All of the records below need to be returned exactly.

--- Input material Enclosed Below ---

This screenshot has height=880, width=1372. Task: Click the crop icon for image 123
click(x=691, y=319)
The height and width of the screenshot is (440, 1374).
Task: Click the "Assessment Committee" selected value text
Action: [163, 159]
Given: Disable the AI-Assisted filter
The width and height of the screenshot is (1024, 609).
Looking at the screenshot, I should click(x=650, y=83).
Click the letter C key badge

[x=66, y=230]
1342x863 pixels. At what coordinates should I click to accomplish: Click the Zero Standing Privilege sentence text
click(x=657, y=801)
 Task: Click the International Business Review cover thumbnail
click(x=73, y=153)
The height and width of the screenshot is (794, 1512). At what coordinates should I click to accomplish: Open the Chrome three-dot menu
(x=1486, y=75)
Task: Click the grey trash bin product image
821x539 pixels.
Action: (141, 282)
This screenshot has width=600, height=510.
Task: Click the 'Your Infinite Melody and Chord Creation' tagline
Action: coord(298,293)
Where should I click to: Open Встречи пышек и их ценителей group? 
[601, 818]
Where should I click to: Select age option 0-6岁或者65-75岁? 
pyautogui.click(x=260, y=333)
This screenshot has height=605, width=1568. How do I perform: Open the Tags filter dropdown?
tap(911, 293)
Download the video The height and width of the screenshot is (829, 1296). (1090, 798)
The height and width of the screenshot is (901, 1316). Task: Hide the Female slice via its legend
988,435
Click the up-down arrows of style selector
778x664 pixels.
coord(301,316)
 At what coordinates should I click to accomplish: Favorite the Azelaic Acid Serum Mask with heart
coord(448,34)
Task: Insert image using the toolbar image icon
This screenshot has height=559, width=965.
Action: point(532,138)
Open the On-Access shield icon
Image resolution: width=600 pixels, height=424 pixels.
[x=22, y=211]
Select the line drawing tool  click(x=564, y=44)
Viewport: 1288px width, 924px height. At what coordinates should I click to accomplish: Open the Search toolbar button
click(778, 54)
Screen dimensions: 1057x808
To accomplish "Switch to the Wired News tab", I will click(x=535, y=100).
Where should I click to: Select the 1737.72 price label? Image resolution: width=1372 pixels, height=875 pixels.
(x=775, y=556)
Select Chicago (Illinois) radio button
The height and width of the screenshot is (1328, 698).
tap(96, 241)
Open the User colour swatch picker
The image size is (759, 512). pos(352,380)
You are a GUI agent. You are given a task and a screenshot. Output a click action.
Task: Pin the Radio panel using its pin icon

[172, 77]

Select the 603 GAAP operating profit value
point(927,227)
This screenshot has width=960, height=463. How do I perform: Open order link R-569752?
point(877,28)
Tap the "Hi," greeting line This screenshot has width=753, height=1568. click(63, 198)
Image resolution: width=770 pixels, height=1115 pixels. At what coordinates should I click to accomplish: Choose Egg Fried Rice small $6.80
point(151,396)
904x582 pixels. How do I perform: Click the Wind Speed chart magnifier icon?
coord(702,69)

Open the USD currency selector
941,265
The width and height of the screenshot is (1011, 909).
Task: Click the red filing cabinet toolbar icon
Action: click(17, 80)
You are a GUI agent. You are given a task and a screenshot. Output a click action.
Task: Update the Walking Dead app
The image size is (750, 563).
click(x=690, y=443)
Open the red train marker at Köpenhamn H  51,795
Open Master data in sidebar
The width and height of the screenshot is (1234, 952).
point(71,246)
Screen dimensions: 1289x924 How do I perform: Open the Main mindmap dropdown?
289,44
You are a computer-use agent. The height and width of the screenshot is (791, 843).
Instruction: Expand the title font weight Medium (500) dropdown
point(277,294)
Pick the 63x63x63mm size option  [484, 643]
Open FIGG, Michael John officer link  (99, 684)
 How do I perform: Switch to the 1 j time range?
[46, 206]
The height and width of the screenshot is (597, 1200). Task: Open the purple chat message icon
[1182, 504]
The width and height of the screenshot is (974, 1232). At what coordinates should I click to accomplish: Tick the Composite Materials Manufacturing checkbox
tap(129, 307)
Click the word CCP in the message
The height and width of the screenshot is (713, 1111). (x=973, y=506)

--- End of Enclosed Input material ---

Exercise response
This screenshot has height=880, width=1372. Task: Click the crop icon for image 123
click(x=691, y=319)
The height and width of the screenshot is (440, 1374).
Task: Click the "Assessment Committee" selected value text
Action: [163, 159]
Given: Disable the AI-Assisted filter
The width and height of the screenshot is (1024, 609).
Looking at the screenshot, I should click(x=650, y=83).
Click the letter C key badge

[x=66, y=230]
1342x863 pixels. At what coordinates should I click to accomplish: Click the Zero Standing Privilege sentence text
click(x=657, y=801)
 Task: Click the International Business Review cover thumbnail
click(x=73, y=153)
The height and width of the screenshot is (794, 1512). At what coordinates should I click to accomplish: Open the Chrome three-dot menu
(x=1486, y=75)
Task: Click the grey trash bin product image
821x539 pixels.
Action: (141, 282)
This screenshot has width=600, height=510.
Task: Click the 'Your Infinite Melody and Chord Creation' tagline
Action: coord(298,293)
Where should I click to: Open Встречи пышек и их ценителей group? 
[601, 818]
Where should I click to: Select age option 0-6岁或者65-75岁? 
pyautogui.click(x=260, y=333)
This screenshot has height=605, width=1568. How do I perform: Open the Tags filter dropdown?
tap(911, 293)
Download the video The height and width of the screenshot is (829, 1296). (1090, 798)
The height and width of the screenshot is (901, 1316). Task: Hide the Female slice via its legend
988,435
Click the up-down arrows of style selector
778x664 pixels.
coord(301,316)
 At what coordinates should I click to accomplish: Favorite the Azelaic Acid Serum Mask with heart
coord(448,34)
Task: Insert image using the toolbar image icon
This screenshot has height=559, width=965.
Action: point(532,138)
Open the On-Access shield icon
Image resolution: width=600 pixels, height=424 pixels.
[x=22, y=211]
Select the line drawing tool  click(x=564, y=44)
Viewport: 1288px width, 924px height. At what coordinates should I click to accomplish: Open the Search toolbar button
click(778, 54)
Screen dimensions: 1057x808
To accomplish "Switch to the Wired News tab", I will click(x=535, y=100).
Where should I click to: Select the 1737.72 price label? Image resolution: width=1372 pixels, height=875 pixels.
(x=775, y=556)
Select Chicago (Illinois) radio button
The height and width of the screenshot is (1328, 698).
tap(96, 241)
Open the User colour swatch picker
The image size is (759, 512). pos(352,380)
You are a GUI agent. You are given a task and a screenshot. Output a click action.
Task: Pin the Radio panel using its pin icon

[172, 77]

Select the 603 GAAP operating profit value
point(927,227)
This screenshot has width=960, height=463. How do I perform: Open order link R-569752?
point(877,28)
Tap the "Hi," greeting line This screenshot has width=753, height=1568. click(63, 198)
Image resolution: width=770 pixels, height=1115 pixels. At what coordinates should I click to accomplish: Choose Egg Fried Rice small $6.80
point(151,396)
904x582 pixels. How do I perform: Click the Wind Speed chart magnifier icon?
coord(702,69)

Open the USD currency selector
941,265
The width and height of the screenshot is (1011, 909).
Task: Click the red filing cabinet toolbar icon
Action: click(17, 80)
You are a GUI agent. You are given a task and a screenshot. Output a click action.
Task: Update the Walking Dead app
The image size is (750, 563).
click(x=690, y=443)
Open the red train marker at Köpenhamn H  51,795
Open Master data in sidebar
The width and height of the screenshot is (1234, 952).
point(71,246)
Screen dimensions: 1289x924 How do I perform: Open the Main mindmap dropdown?
289,44
You are a computer-use agent. The height and width of the screenshot is (791, 843).
Instruction: Expand the title font weight Medium (500) dropdown
point(277,294)
Pick the 63x63x63mm size option  [484, 643]
Open FIGG, Michael John officer link  (99, 684)
 How do I perform: Switch to the 1 j time range?
[46, 206]
The height and width of the screenshot is (597, 1200). Task: Open the purple chat message icon
[1182, 504]
The width and height of the screenshot is (974, 1232). At what coordinates should I click to accomplish: Tick the Composite Materials Manufacturing checkbox
tap(129, 307)
Click the word CCP in the message
The height and width of the screenshot is (713, 1111). (x=973, y=506)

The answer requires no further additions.